[
https://issues.apache.org/jira/browse/HADOOP-12666?page=com.atlassian.jira.plugin.system.issuetabpanels:comment-tabpanel&focusedCommentId=15189518#comment-15189518
]
Vishwajeet Dusane commented on HADOOP-12666:
--------------------------------------------
*Notes From Mar 9, 2016 Call w/ MSFT*
Who: Cloudera: Aaron Fabbri, Tony Wu, MSFT: Vishwajeet, Cathy, Chris Douglas,
Shrikant
*Discussion*
1. Packaging / Code Structure
- In general, ADL extension of WebHDFS would not be acceptable as long term
solution
- Webhdfs client not designed for extension.
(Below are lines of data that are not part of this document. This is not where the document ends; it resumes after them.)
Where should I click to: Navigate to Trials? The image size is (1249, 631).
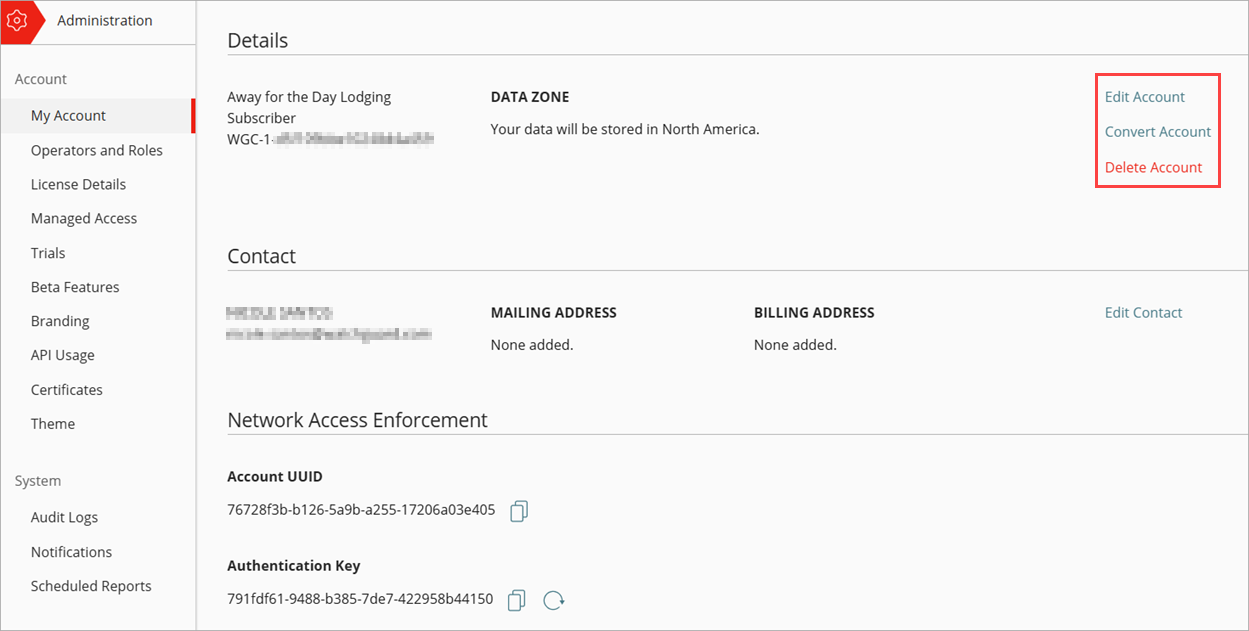(x=47, y=252)
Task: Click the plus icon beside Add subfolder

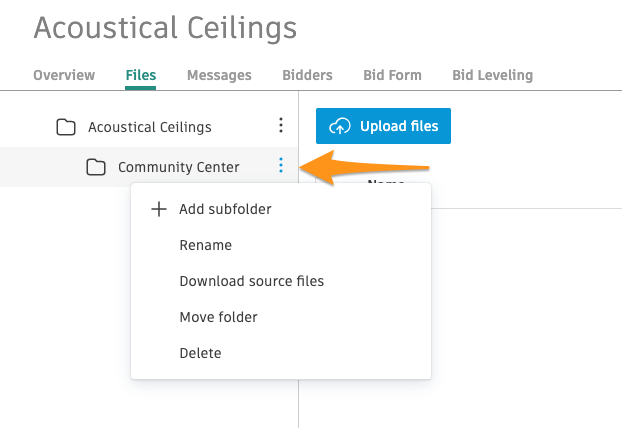Action: (x=158, y=209)
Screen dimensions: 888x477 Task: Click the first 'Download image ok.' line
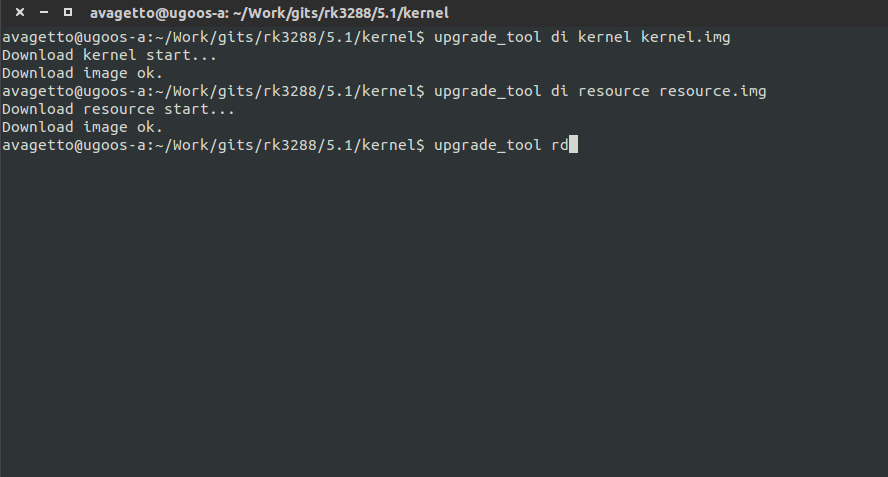(x=82, y=73)
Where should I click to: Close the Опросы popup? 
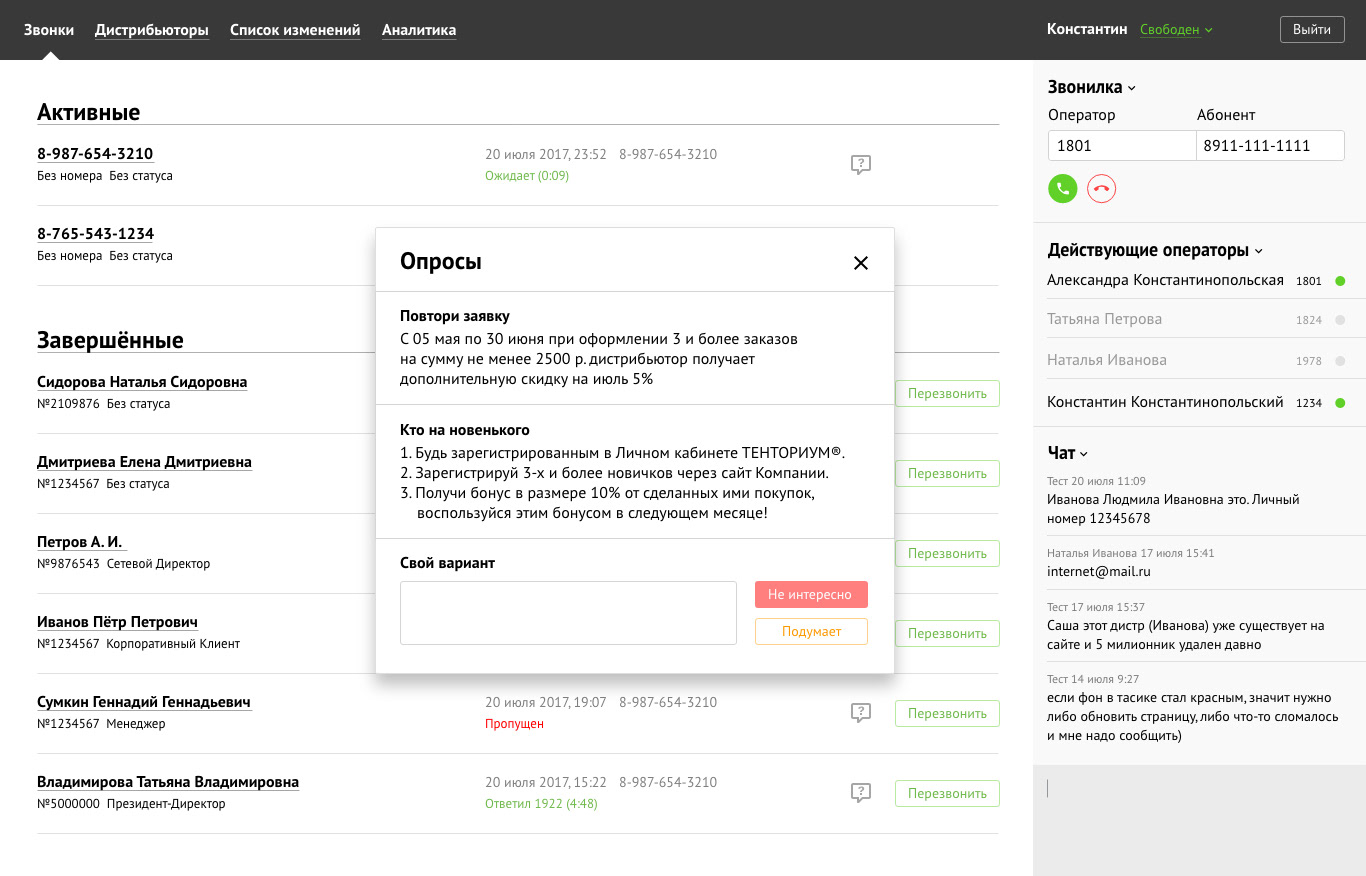(x=861, y=262)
- [Available options as of
today|https://issues.apache.org/jira/browse/HADOOP-12666?focusedCommentId=15186380&page=com.atlassian.jira.plugin.system.issuetabpanels:comment-tabpanel#comment-15186380]
- Option 1 vs 2 (refactor WebHDFS) vs 3 (copy paste code, bad)
- Option 2 (MSFT): Need to make change to WebHDFS to accept ADL stuff. May be
significant work.
- Raise a separate JIRA for WebHDFS extension
2. WebHDFS and ADL cannot co-exist problem if both follows OAuth2
authentication protocol
- Near term: specify limitation of only one webhdfs client at a time w/ OAUTH.
Ok to have Webhdfs non-oauth and ADL configured on same cluster. - AP:
Vishwajeet to document as known limitation
- Long term: v2 of adl connector that factors out webhdfs client commonality
better
3. Integrity / Semantics
- Single writer semantics?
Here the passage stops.